The only thing you can say with certainty about the Indian rural market right now is that it is the best trading ground for both Indian and multinational corporations. A burgeoning, untapped market estimated at nearly 150 million stretching across the length and breadth of the Indian subcontinent.
The vision has long fascinated Indian organizations as well as MNCs. And now, the dream is blazing brighter than ever as the Indian rural bazaar is displaying a market trend towards consumerism, outpacing the urban market in its ever-increasing demand for durable products like wrist-watches, fans, televisions, video cassette recorders as also non-durables like nail polish, lipstick, ice-cream, shampoo and mosquito repellants.

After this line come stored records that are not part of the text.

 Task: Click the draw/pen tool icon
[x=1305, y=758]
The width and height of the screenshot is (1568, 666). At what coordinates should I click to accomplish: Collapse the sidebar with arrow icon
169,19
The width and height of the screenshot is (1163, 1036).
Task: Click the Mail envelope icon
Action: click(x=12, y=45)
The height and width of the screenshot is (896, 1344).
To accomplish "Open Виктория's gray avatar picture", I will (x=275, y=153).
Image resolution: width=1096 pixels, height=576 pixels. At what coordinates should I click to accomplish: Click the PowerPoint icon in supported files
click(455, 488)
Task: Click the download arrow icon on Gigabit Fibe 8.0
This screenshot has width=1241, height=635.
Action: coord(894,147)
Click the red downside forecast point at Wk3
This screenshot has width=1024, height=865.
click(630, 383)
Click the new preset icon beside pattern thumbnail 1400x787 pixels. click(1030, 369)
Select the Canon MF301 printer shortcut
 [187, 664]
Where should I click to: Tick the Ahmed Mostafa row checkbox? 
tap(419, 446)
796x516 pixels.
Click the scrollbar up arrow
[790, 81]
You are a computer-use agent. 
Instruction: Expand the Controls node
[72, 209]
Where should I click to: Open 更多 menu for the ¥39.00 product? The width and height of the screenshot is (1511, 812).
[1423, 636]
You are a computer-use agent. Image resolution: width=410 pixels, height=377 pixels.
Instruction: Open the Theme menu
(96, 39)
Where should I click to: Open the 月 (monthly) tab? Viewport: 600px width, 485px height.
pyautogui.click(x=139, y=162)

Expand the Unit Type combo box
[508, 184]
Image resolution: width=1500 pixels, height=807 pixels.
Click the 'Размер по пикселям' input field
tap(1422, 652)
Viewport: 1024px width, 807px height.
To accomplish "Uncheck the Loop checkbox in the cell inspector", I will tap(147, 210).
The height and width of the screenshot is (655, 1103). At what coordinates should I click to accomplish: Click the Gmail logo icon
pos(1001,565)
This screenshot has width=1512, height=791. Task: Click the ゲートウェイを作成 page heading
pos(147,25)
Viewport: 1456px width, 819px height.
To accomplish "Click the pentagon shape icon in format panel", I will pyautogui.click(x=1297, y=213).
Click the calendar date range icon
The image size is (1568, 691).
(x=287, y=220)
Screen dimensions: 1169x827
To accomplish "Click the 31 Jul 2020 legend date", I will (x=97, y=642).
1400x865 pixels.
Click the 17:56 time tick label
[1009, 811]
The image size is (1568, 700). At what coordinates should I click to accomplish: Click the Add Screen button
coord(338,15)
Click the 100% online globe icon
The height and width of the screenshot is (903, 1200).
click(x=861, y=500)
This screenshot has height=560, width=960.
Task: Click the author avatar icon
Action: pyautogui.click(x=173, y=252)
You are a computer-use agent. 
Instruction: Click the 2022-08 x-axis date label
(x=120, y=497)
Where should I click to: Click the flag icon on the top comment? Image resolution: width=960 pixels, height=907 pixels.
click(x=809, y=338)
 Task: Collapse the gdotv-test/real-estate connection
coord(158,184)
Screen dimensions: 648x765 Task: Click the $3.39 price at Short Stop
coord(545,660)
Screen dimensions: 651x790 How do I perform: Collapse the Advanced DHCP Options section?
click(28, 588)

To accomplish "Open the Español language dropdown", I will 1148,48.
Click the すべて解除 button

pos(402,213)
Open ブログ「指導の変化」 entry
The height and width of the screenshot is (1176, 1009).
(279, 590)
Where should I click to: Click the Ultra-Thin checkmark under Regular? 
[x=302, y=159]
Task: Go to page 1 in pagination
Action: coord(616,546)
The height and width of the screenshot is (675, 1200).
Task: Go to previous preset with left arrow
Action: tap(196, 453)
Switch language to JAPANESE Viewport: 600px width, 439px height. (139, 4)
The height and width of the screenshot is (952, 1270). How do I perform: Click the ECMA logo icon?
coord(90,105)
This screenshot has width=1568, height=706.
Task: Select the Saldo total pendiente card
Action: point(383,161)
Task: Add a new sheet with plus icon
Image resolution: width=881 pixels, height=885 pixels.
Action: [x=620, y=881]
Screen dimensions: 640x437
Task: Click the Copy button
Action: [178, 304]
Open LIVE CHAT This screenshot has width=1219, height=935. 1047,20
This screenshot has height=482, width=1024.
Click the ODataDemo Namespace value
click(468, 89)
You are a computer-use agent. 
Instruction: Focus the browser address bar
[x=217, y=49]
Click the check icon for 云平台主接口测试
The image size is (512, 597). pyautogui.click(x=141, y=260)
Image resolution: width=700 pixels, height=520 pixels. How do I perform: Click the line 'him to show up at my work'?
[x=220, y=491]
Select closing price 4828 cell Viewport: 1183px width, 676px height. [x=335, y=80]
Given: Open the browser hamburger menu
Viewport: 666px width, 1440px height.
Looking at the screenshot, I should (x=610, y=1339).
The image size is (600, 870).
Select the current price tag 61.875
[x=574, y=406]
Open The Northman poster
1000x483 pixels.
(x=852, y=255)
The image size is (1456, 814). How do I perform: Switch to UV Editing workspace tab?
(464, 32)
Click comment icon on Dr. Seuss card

“It’s astounding… the rural market is now speaking the voice of the city. Our sales have recorded a near hundred percent jump in the countryside during the last year,” remarked Maruti Udyog Limited’s marketing director Jagdish Khattar.
It has been primarily attributed to a spurt in the purchasing capacity of farmers now enjoying an increasing marketable surplus of farm produce. In addition, an estimated induction of Rs 140 billion in the rural sector through the government’s rural development schemes in the Seventh Plan and about Rs 300 billion in the Eighth Plan is also believed to have significantly contributed to the rapid growth in demand.
Statistics presented at the meet assessed the market size for nail polish at around Rs 270 million in rural areas as against only Rs 81 million in the cities. Similarly, the market for lipsticks is worth around Rs 250 million in rural areas, compared to only Rs 131 million in the urban segment. Face cream demand in villages estimated at about 1,099 tonnes far outstrips that in the cities at about 426 tonnes, shampoo too has more potential in rural bazaar (about 2,257 tonnes) than urban markets (about 718 tonnes). The rural market for mosquito repellents is reckoned at around Rs 173 million against a mere Rs 79 million in urban centers.